Juste après l’armistice de 1945 , à Munich, un jeune garçon erre parmi les décombres. Il se débrouille pour tenter de survivre, comme bien d’autres rescapés.

Secouru par les alliés, il est envoyé à l’hôpital, puis dans un orphelinat crée pour les enfants isolés. 

Les alliés baptisent « Josh » ce garçon complètement perdu qui ne se souvient pas de son nom, pense et à des réflexes allemands très conditionnés et affreux mais a un tatouage de camp gravé sur le bras. Qui est Josh ? Quelle est son histoire ?

Dans cet orphelinat se  retrouvent des enfants juifs, mais aussi beaucoup de polonais non juifs. Les polonais,  occupés par l’Allemagne, ont beaucoup été déplacés pour être mis au service des allemands, pour l’entretien du pays, l’industrie. Certains  (enfants blonds aux yeux bleus…) ont été placés dans des programmes d’entraînement, ou des centres de reproduction. Tous ont subi on s’en doute d’affreux traumatismes. Vivre ensemble est très délicat et les tensions sont nombreuses dans l’orphelinat.

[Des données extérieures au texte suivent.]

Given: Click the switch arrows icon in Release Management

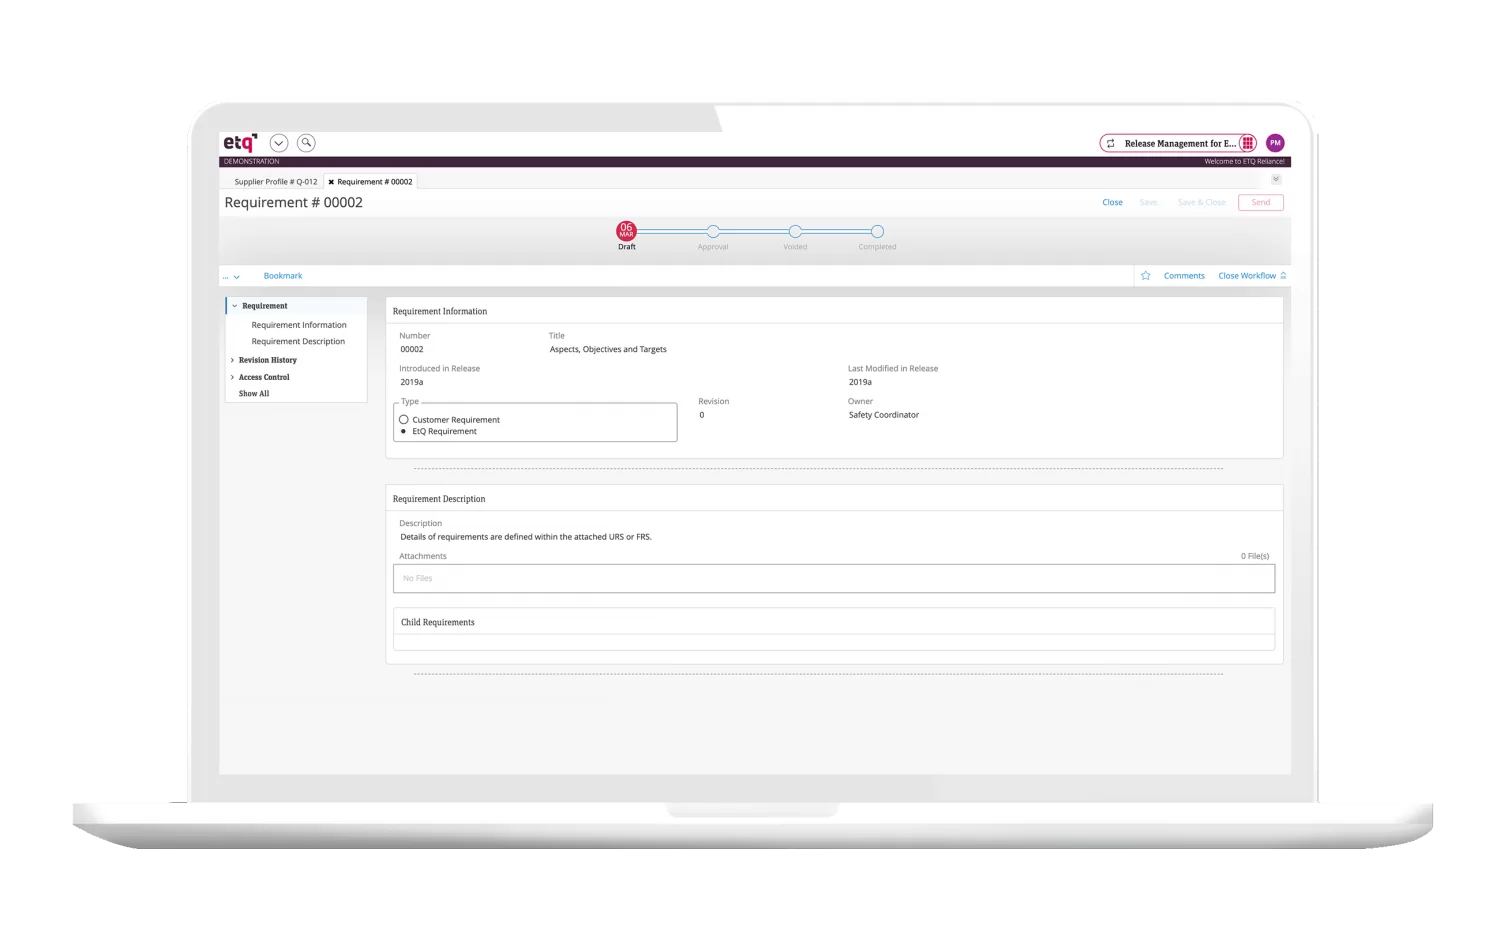Looking at the screenshot, I should click(1111, 143).
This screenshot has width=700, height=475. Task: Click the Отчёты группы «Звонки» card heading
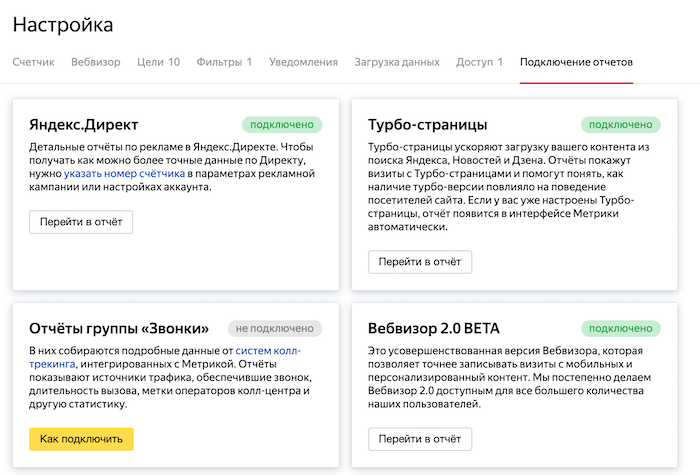point(120,328)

Le roman traite du parcours migratoire de ces enfants détruits, tout juste échappés des camps de travail ou pire, à la rage de vivre incroyable, qui recherchent un proche ou cherchent à retourner dans leur pays.

On apprend plein de choses sur cette période de l’histoire assez peu traitée dans les romans. La guerre est fraichement terminée mais la haine est toujours très présente entre les peuples. Le peuple allemand, désemparé,  est affamé et lutte également comme il le peut pour se reconstruire.

On découvre le rôle important des forces alliées pour aider les gens à panser leurs traumatismes, apaiser les rancoeurs, à gérer au mieux cette période très confuse. Le roman est construit sur une belle relation qui se développe entre « Josh » et Wally, un jeune soldat noir américain confronté lui-même  au racisme de ses supérieurs.  

J’ai apprécié de pouvoir en apprendre sur le sort de la Pologne durant le conflit et juste après. Les pogroms qui ont perduré après les accords de paix, l’administration du pays par la Russie, les prémices de la guerre froide, les polonais qui ne veulent pas rentrer chez eux et choisissent d’emmigrer. 

Ce roman m’a permis de mieux comprendre l’histoire de la grand-mère du husband. Polonaise, sa famille été déportée en Allemagne pour prêter main-forte à l’industrie. Logée dans des camps, la vie devait être rude. Ses enfants, dont ma belle-mère, sont nés là-bas. Après la libération elle et son mari ont choisi de venir s’installer en France, dans le Nord où l’industrie minière avait besoin de bras.

Bref, il s’agit d’un roman vraiment intéressant au niveau historique. Je me suis toutefois un peu ennuyée sur la première moitié où il y a très peu d’action et où on est principalement en huis-clos dans l’orphelinat. J’ai failli abandonner ma lecture. Je suis contente de m’être accrochée car la seconde moitié en vaut vraiment la peine. 

J’ai par ailleurs trouvé que les personnages auraient pu être plus développés car j’ai souvent eu le sentiment d’être abreuvée de faits historiques plutôt qu’embarquée dans l’histoire, la vie, le destin de personnages. Je ne savais plus trop si j’étais plongée dans un livre d’histoire ou dans un roman. Même s’il y a assez peu d’intrigue, c’est un roman qui je pense passionnera les personnes qui s’intéressent à cette période de l’histoire.